Excerpted passage
═══
Monday, 2 November 2009

London Theater - October 2009

After months of consistently excellent theater, the fall offers a more mixed bag.
Last week I saw three productions at the National Theatre.
I have never been a great fan of David Hare's plays. I always feel that I am watching a rough draft of a work he didn't bother to revise and that characters are often no more than mouthpieces for his opinions as in the recent GETHSEMANE. What he can do well is create absorbing docudramas. I have fond memories of STUFF HAPPENS, his presentation for events leading up to the Iraq war. THE POWER OF YES is another absorbing docudrama chronicling the events and leading figures of the current financial crisis. At the center is a writer trying to figure out how bankers got us into this mess. Hare had edited the material he gathered into a fascinating work. Angus McDonald's direction is just right -- fast moving and physically lively and the ensemble cast is excellent.
═══
Given data
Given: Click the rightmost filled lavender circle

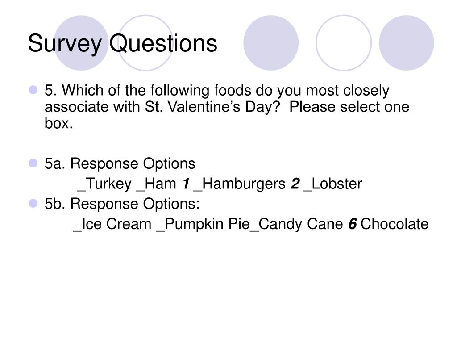Looking at the screenshot, I should tap(406, 43).
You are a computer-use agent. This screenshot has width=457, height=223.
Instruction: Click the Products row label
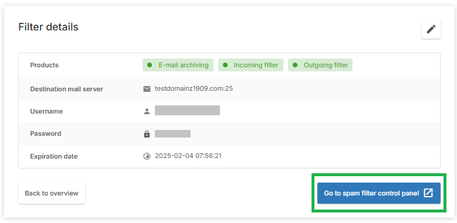[45, 65]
═══
Task requirements
1) Translate this sentence from the London theater review into Spanish: "Last week I saw three productions at the National Theatre."
2) Continue the London theater review from its final sentence onward.

Set of answers
1) La semana pasada vi tres producciones en el National Theatre.

2)
Tadeusz Slobodzianek's OUR CLASS takes the form of a docudrama as it presents through first person narration and short scenes, the events leading up to and the aftermath of the horrible massacre of 1600 Jews in the Polish village of Jedwabne. We begin in 1926 in an elementary school with ten students, half Jewish and half Gentile who seem at first to be a cohesive group. It doesn't take long for the rifts to develop as the Jews are blamed for the Soviet occupation and anti-Semitism grows even more virulent as Nazi occupiers drive out the Soviets. But the Nazis didn't have to tell the townspeople to slaughter their Jews. The recounting of beatings, rapes and massacre is truly horrific. However, that's only the first half of the three and a quarter hour play. The second half traces the lives of the surviving eight Poles (two were killed in the massacre) from the massacre to their deaths decades later. The ringleaders go on to key positions in local government and the Church. Others either live with the secret or get out. The Cottesloe has been transformed into a theater-in-the round (actually rectangle) for this production. On a bare stage ten fine actors bring these people to life. It's not an easy play to sit through -- it is relentless and uncompromising -- but it is also totally absorbing.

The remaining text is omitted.